Dr. Lucy A. Vereshchagina, Ph.D.

Regulatory Scientist

Dr. Lucy Vereshchagina is a regulatory scientist in the FDA/Healthcare Regulation Practice. She provides scientific support on FDA and related regulatory issues pertaining to FDA-regulated products.

Dr. Vereshchagina has an extensive background in biochemistry, chemistry, molecular biology, immunology, microbiology, clinical/regulatory affairs, and drug development. Her areas of expertise include development and management of research projects, drug development processes, preclinical and clinical testing programs, and regulatory submissions for drugs and biologics. She has given numerous presentations at national and international scientific meetings. She has co-authored a number of scientific articles as well as two book chapters on investigational anti-cancer agents.

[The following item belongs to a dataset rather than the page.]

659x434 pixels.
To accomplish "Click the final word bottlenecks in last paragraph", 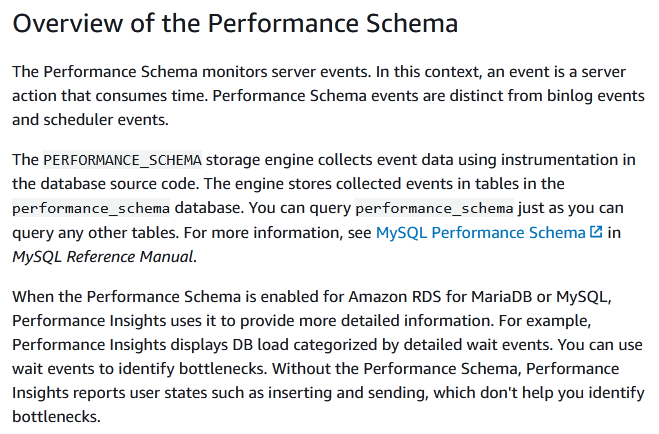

Prior to joining Morgan Lewis, Dr. Vereshchagina was a clinical/regulatory affairs specialist providing scientific research and regulatory compliance support to the Investigational Drug Branch of the Division of Cancer Treatment and Diagnosis at the National Cancer Institute.

Dr. Vereshchagina earned her Ph.D. in chemistry from The Catholic University of America in 1999 and completed her postdoctoral studies at Walter Reed Army Institute of Research. She received an M.S. in biochemistry from Kazan State University in Russia in 1994.